MADRID (Reuters) - German carmaker Volkswagen (VOWG_p.DE), grappling with a scandal over rigged emissions tests, has guaranteed a 4.2-billion euro ($4.8 billion) investment in Spain, Industry Minister Jose Manuel Soria said on Friday.
“Yesterday I had a meeting in Germany with the chairman and he guaranteed the investments planned for Spain would be maintained,” Soria told La COPE national radio.
VW, which has admitted to cheating in U.S. diesel emission tests, pledged the multi-billion euro investment over five years for the SEAT brand factory in Martorell outside Barcelona — Spain’s biggest car plant — and the VW brand factory in Navarra.
VW is an important employer in Spain, representing around 22,000 jobs.
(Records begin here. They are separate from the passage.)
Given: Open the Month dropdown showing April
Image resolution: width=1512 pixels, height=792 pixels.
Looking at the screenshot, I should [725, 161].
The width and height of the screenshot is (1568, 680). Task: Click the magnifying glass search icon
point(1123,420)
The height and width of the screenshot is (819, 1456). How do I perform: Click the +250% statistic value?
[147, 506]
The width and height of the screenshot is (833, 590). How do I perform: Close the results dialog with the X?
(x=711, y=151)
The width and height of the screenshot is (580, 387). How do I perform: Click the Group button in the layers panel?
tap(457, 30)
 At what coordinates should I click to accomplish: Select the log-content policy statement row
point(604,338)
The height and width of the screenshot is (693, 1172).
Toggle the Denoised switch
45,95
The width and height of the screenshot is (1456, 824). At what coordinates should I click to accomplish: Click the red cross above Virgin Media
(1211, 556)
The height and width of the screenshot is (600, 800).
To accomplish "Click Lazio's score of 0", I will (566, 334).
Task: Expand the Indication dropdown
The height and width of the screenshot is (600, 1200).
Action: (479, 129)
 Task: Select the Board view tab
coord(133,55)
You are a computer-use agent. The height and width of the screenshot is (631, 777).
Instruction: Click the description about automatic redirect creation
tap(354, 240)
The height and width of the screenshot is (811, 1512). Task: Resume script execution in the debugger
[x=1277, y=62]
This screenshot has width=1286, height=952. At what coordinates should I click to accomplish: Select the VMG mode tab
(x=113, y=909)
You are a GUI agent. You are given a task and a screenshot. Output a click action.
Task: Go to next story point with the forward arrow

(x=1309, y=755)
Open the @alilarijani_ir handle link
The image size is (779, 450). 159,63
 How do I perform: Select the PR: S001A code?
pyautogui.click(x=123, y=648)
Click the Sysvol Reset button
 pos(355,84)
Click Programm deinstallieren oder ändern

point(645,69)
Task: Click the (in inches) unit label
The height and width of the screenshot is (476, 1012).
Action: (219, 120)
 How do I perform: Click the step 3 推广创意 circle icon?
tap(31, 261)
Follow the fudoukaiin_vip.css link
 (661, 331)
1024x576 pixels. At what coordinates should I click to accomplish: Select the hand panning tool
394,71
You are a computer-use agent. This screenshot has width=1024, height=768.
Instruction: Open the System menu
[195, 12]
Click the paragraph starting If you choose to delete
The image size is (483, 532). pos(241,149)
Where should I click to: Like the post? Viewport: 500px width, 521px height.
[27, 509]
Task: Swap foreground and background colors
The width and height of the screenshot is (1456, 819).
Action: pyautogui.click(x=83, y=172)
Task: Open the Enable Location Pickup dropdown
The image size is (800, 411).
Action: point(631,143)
Spanish assembly plants are winning new models and creating jobs in a country with one of the highest unemployment rates amongst developed countries.
Unemployment will be a major theme in general elections on Dec. 20 where the ruling centre-right People’s Party is fighting for re-election in a closely-run contest with the opposition Socialists and newcomer parties.
Spain has no domestically-owned car makers — Volkswagen bought SEAT from the state in 1986 — but the overall industry accounts for almost 10 percent of economic output and employs around 9 percent of the workforce.
VW said on Tuesday it would need to make massive cost savings to overcome the consequences of the emissions scandal.
Billions of euros have been wiped off the German group’s value following the revelation that it used software to change its diesel engines’ performance under U.S test conditions.